Analyzing Smart Meter Data to Cluster Households for Energy Community Load Forecasting

Abstract

This thesis addresses how to further improve the prediction of volatile residential electricity loads in the context of energy communities. New decentralized local community concepts including renewable energy production are central components of the energy transition. An important component of these concepts is accurate load forecasting. The latter enables operating home energy management systems and thus increases local efficiency and self-consumption. Various cluster approaches exist in the literature to support models by pre-grouping raw input data. In this work, hourly electricity loads for 19 UK households were investigated.
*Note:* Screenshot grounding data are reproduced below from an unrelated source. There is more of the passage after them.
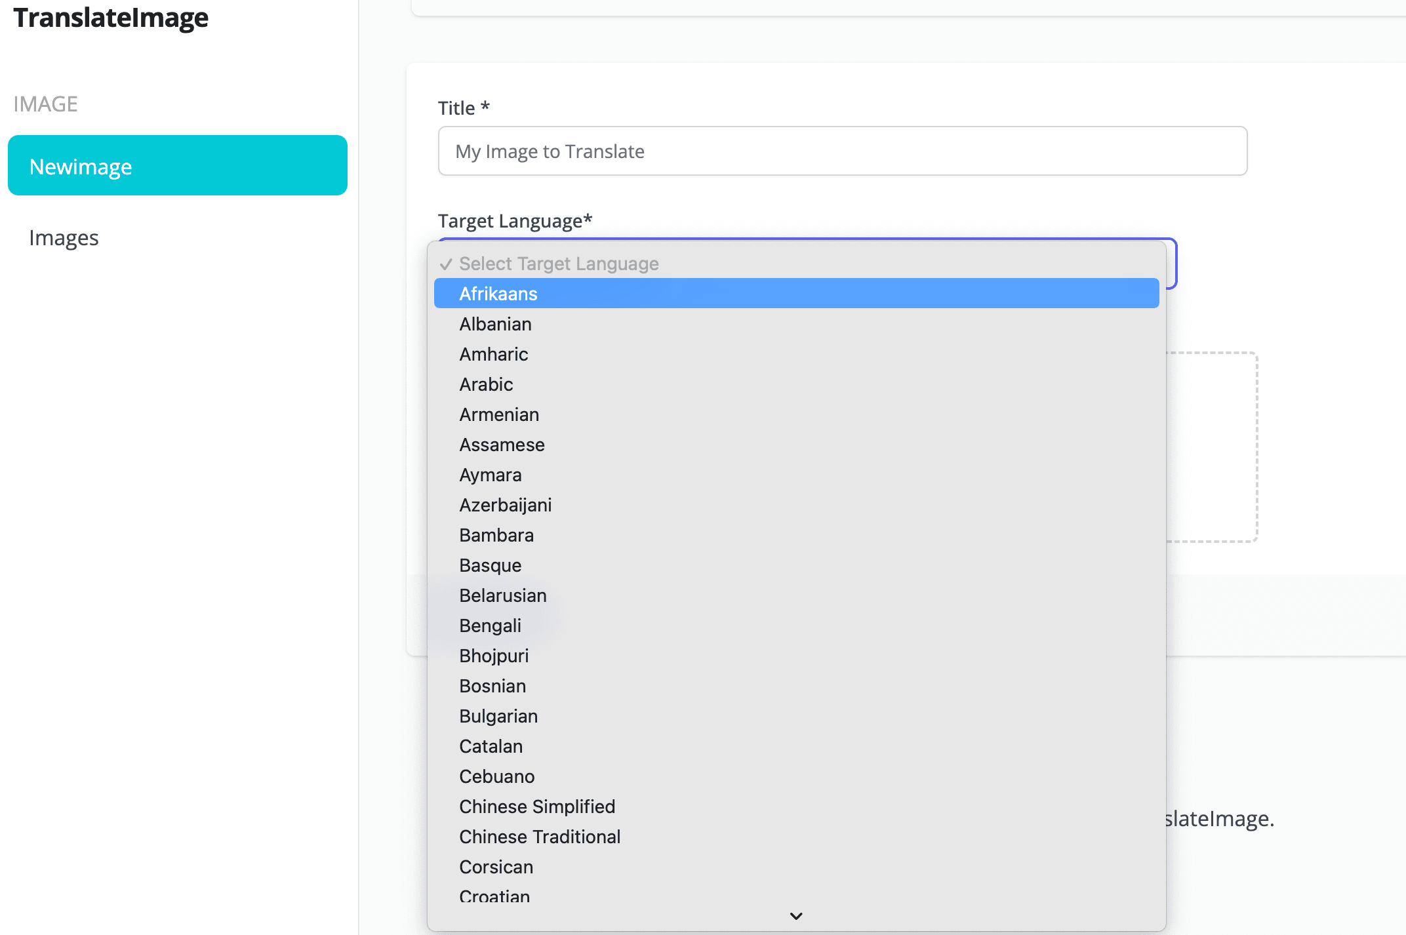Select Bengali from language list

click(x=489, y=625)
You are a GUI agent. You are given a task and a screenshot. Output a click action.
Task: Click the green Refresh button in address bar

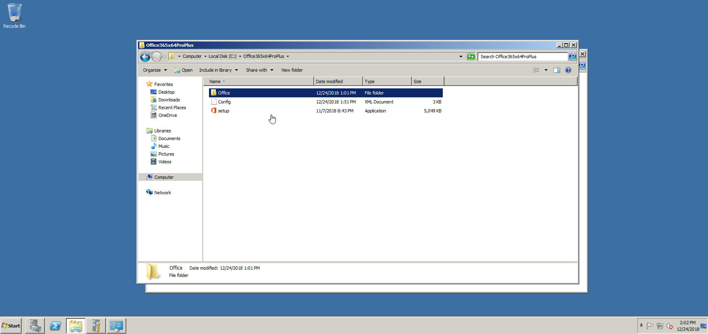(x=471, y=57)
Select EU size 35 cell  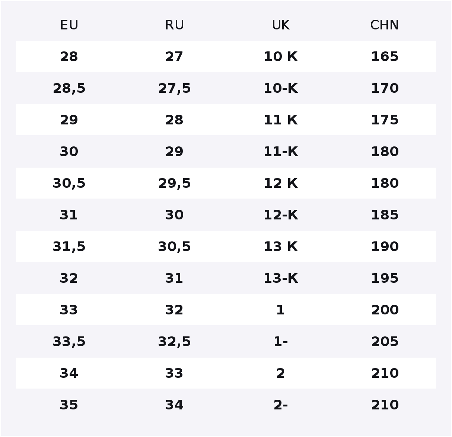click(x=69, y=405)
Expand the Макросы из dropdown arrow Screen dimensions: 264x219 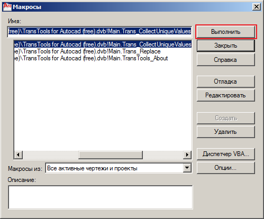pos(187,168)
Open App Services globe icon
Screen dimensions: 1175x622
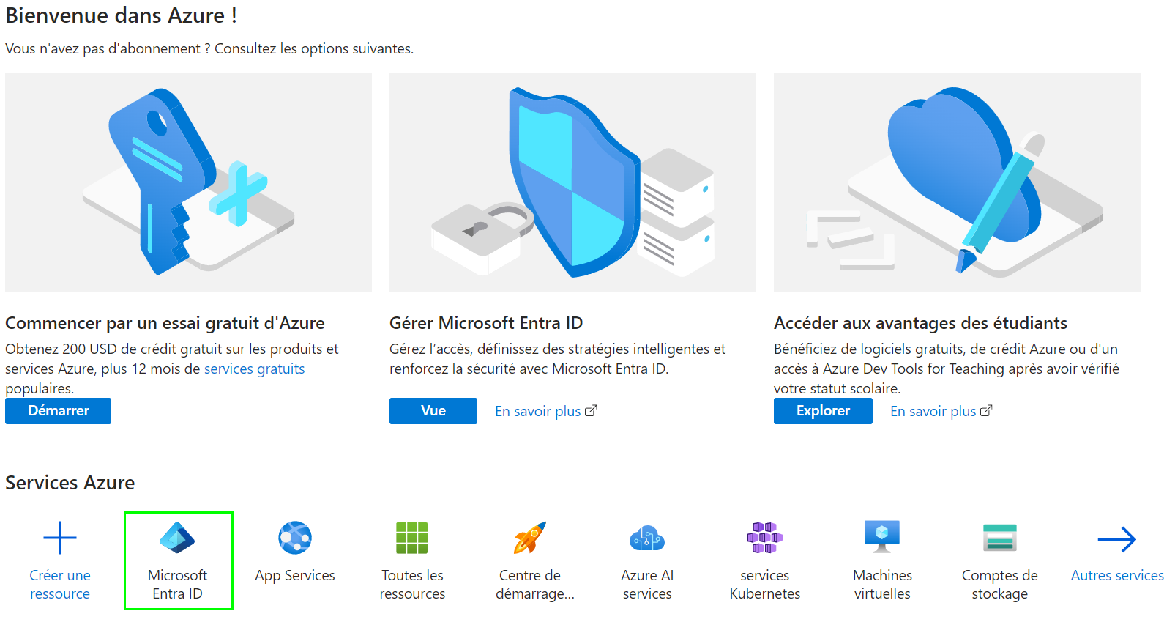coord(295,538)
Using the k-Means algorithm, repetitive daily profiles were identified across all households. On the one hand, this allowed investigating typical energy consumption patterns at household level. On the other hand, the clustering supported models in predicting more accurately. The effect of clustering daily load profiles on the prediction performance was tested for two time resolutions. Using the Normalized Root Mean Squared Error, Support Vector Regression and the Random Forest Regressor were compared on the different clustered subgroups. The main result of the work is that different daily profiles could be identified across a set of households. With the help of these results, the Normalized Root Mean Squared Error could be reduced. For the prediction at daily resolution, this effect was strongly pronounced, while at hourly resolution of the residential electricity loads, a slight improvement could be achieved.